◆ Rows ◆
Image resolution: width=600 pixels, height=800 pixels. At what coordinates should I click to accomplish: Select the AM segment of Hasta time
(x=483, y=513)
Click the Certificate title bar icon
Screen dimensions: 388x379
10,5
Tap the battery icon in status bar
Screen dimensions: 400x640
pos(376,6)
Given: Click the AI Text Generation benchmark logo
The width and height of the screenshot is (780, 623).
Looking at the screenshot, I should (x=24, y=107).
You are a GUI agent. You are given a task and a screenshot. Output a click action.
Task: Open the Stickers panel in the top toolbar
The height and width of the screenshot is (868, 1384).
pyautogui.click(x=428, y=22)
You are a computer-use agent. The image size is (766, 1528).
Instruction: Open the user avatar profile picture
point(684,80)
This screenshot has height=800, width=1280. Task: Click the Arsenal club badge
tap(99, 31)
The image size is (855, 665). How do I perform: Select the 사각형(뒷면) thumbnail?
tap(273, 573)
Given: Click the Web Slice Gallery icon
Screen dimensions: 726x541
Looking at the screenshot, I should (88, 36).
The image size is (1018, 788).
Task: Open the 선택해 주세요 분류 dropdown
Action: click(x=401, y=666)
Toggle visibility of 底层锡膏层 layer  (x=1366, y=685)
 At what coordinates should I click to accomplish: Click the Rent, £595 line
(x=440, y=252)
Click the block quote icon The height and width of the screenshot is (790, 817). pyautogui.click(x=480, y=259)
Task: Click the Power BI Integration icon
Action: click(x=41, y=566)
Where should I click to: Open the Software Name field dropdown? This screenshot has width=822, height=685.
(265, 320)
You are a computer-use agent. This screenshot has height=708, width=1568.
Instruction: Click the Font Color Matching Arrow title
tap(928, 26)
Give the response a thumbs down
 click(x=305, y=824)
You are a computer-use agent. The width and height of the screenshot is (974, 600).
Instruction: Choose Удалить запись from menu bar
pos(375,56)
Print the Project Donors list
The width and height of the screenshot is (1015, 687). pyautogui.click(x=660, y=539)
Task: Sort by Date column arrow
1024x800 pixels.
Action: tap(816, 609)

◆ The task ◆
Update the listing above by changing each "Instruction" to "Command", leaving every other part unchanged.

◆ Exercise response ◆
Image resolution: width=600 pixels, height=800 pixels. At what coordinates should I click to accomplish: Select the AM segment of Hasta time
(x=483, y=513)
Click the Certificate title bar icon
Screen dimensions: 388x379
10,5
Tap the battery icon in status bar
Screen dimensions: 400x640
pos(376,6)
Given: Click the AI Text Generation benchmark logo
The width and height of the screenshot is (780, 623).
Looking at the screenshot, I should (x=24, y=107).
You are a GUI agent. You are given a task and a screenshot. Output a click action.
Task: Open the Stickers panel in the top toolbar
The height and width of the screenshot is (868, 1384).
pyautogui.click(x=428, y=22)
You are a computer-use agent. The image size is (766, 1528).
Command: Open the user avatar profile picture
point(684,80)
This screenshot has height=800, width=1280. Task: Click the Arsenal club badge
tap(99, 31)
The image size is (855, 665). How do I perform: Select the 사각형(뒷면) thumbnail?
tap(273, 573)
Given: Click the Web Slice Gallery icon
Screen dimensions: 726x541
Looking at the screenshot, I should (88, 36).
The image size is (1018, 788).
Task: Open the 선택해 주세요 분류 dropdown
Action: click(x=401, y=666)
Toggle visibility of 底层锡膏层 layer  (x=1366, y=685)
 At what coordinates should I click to accomplish: Click the Rent, £595 line
(x=440, y=252)
Click the block quote icon The height and width of the screenshot is (790, 817). pyautogui.click(x=480, y=259)
Task: Click the Power BI Integration icon
Action: click(x=41, y=566)
Where should I click to: Open the Software Name field dropdown? This screenshot has width=822, height=685.
(265, 320)
You are a computer-use agent. This screenshot has height=708, width=1568.
Command: Click the Font Color Matching Arrow title
tap(928, 26)
Give the response a thumbs down
 click(x=305, y=824)
You are a computer-use agent. The width and height of the screenshot is (974, 600).
Command: Choose Удалить запись from menu bar
pos(375,56)
Print the Project Donors list
The width and height of the screenshot is (1015, 687). pyautogui.click(x=660, y=539)
Task: Sort by Date column arrow
1024x800 pixels.
Action: tap(816, 609)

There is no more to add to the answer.